Stored entries:
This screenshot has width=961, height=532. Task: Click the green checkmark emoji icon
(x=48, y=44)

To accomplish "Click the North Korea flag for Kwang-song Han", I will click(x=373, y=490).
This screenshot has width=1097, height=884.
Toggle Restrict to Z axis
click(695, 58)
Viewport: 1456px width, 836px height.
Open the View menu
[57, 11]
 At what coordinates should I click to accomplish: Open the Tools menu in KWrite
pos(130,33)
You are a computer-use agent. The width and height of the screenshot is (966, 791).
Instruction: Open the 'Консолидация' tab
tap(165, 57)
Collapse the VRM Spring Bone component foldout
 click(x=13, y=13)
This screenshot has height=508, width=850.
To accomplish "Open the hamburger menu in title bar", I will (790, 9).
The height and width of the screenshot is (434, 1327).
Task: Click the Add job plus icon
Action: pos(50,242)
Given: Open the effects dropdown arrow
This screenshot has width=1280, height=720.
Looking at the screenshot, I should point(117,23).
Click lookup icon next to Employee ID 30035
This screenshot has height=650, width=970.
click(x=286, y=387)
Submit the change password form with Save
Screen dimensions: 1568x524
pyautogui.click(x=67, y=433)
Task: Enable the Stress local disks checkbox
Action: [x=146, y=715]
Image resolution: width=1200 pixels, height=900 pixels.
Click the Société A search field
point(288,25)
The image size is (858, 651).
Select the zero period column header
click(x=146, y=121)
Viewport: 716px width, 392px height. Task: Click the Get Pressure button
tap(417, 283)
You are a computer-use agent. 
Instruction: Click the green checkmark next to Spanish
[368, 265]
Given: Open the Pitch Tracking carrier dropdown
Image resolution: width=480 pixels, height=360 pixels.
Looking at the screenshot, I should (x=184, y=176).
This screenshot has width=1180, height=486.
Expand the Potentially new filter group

**Work order**.
Return every entry exactly.

**Exercise answer**.
This screenshot has width=961, height=532. Task: Click the green checkmark emoji icon
(x=48, y=44)

To accomplish "Click the North Korea flag for Kwang-song Han", I will click(x=373, y=490).
This screenshot has width=1097, height=884.
Toggle Restrict to Z axis
click(695, 58)
Viewport: 1456px width, 836px height.
Open the View menu
[57, 11]
 At what coordinates should I click to accomplish: Open the Tools menu in KWrite
pos(130,33)
You are a computer-use agent. The width and height of the screenshot is (966, 791).
Instruction: Open the 'Консолидация' tab
tap(165, 57)
Collapse the VRM Spring Bone component foldout
 click(x=13, y=13)
This screenshot has height=508, width=850.
To accomplish "Open the hamburger menu in title bar", I will (790, 9).
The height and width of the screenshot is (434, 1327).
Task: Click the Add job plus icon
Action: pos(50,242)
Given: Open the effects dropdown arrow
This screenshot has width=1280, height=720.
Looking at the screenshot, I should point(117,23).
Click lookup icon next to Employee ID 30035
This screenshot has height=650, width=970.
click(x=286, y=387)
Submit the change password form with Save
Screen dimensions: 1568x524
pyautogui.click(x=67, y=433)
Task: Enable the Stress local disks checkbox
Action: [x=146, y=715]
Image resolution: width=1200 pixels, height=900 pixels.
Click the Société A search field
point(288,25)
The image size is (858, 651).
Select the zero period column header
click(x=146, y=121)
Viewport: 716px width, 392px height. Task: Click the Get Pressure button
tap(417, 283)
You are a computer-use agent. 
Instruction: Click the green checkmark next to Spanish
[368, 265]
Given: Open the Pitch Tracking carrier dropdown
Image resolution: width=480 pixels, height=360 pixels.
Looking at the screenshot, I should (x=184, y=176).
This screenshot has width=1180, height=486.
Expand the Potentially new filter group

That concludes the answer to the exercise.